Figure 4. Cellular correlates of ER proliferation.

a) Cross-correlation matrix for R² between all the bioassays. Linear regression analysis was performed to identify relationships between the assays. The R² ranges are shown as a heat map. The slope of the regression line indicates whether the associations are positively or negatively correlated with the dynamic-ligand data on the top and the constrained-ligand data on the bottom. (Proliferation – MCF-7 proliferation assay; IL-6 – TNFα induced IL-6 expression measured by AlphaLISA in MCF-7 cells; cMYC, CCND1, and pS2 – mRNA measured in MCF-7 cells; MCF-7 and Ishikawa – ERE-Luciferase driven by endogenous ERα; ERα-FL, ERα-DBD-LBD and GAL4-ERα-LBD – ERE-Luciferase assays in HepG2 cells; M2H SRC1, M2H SRC2 and M2H SRC3 – mammalian 2-hybrid assays with ERα as the bait and with either SRC1, SRC2 or SRC3 as prey; M2H SRC1 LBD – mammalian 2-hybrid assays with ERα-LBD as the bait and with SRC1 as prey; DIMER α/α and α/β – dimerization between ERα homodimers and ERα/β heterodimers measured using BRET assay).
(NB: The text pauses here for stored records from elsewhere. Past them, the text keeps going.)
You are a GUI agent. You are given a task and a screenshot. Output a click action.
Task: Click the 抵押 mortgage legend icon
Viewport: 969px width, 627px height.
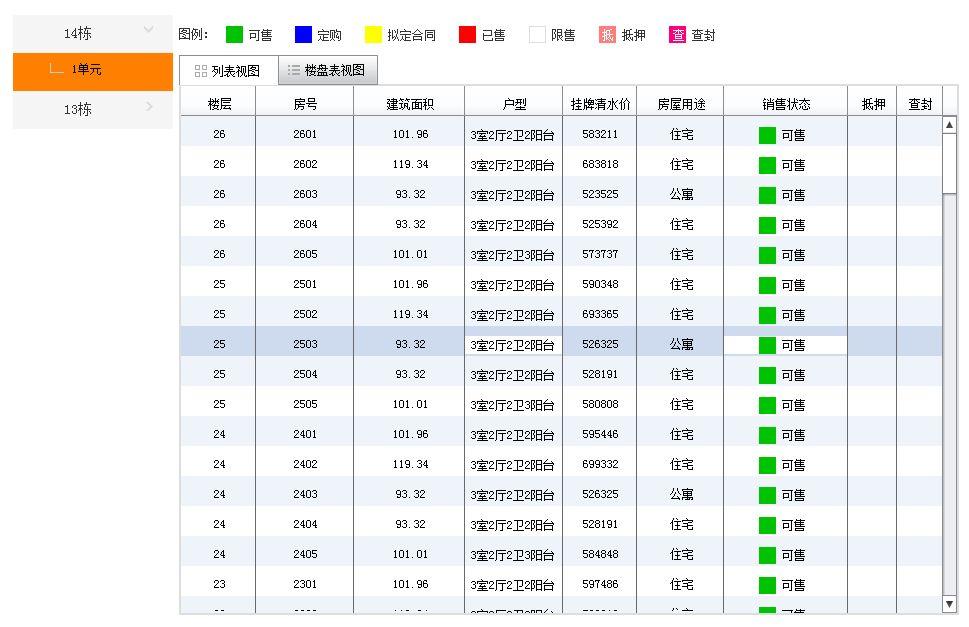point(607,35)
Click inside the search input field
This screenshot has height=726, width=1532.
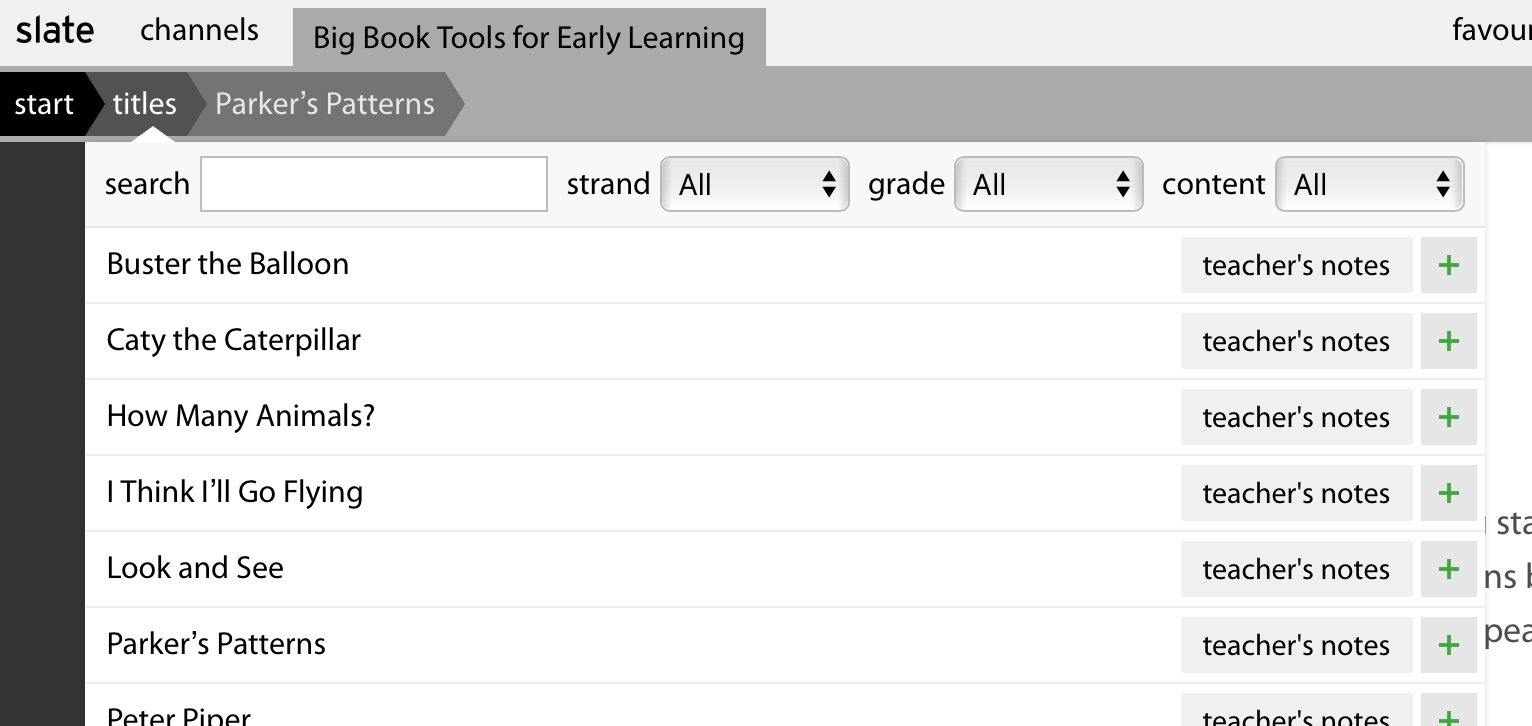click(x=373, y=184)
All assays are represented as percentage of E2 response, except for IL-6, which is represented as percentage of TNFα stimulated IL-6. The assays are described in detail in Supplementary Table 2 and online methods. The R² values are shown in Supplementary Figure 10.

b) Data from the dynamic ligands are red, while the data from the constrained ligands are blue for the indicated assays. The linear regression plots are shown with the R² values.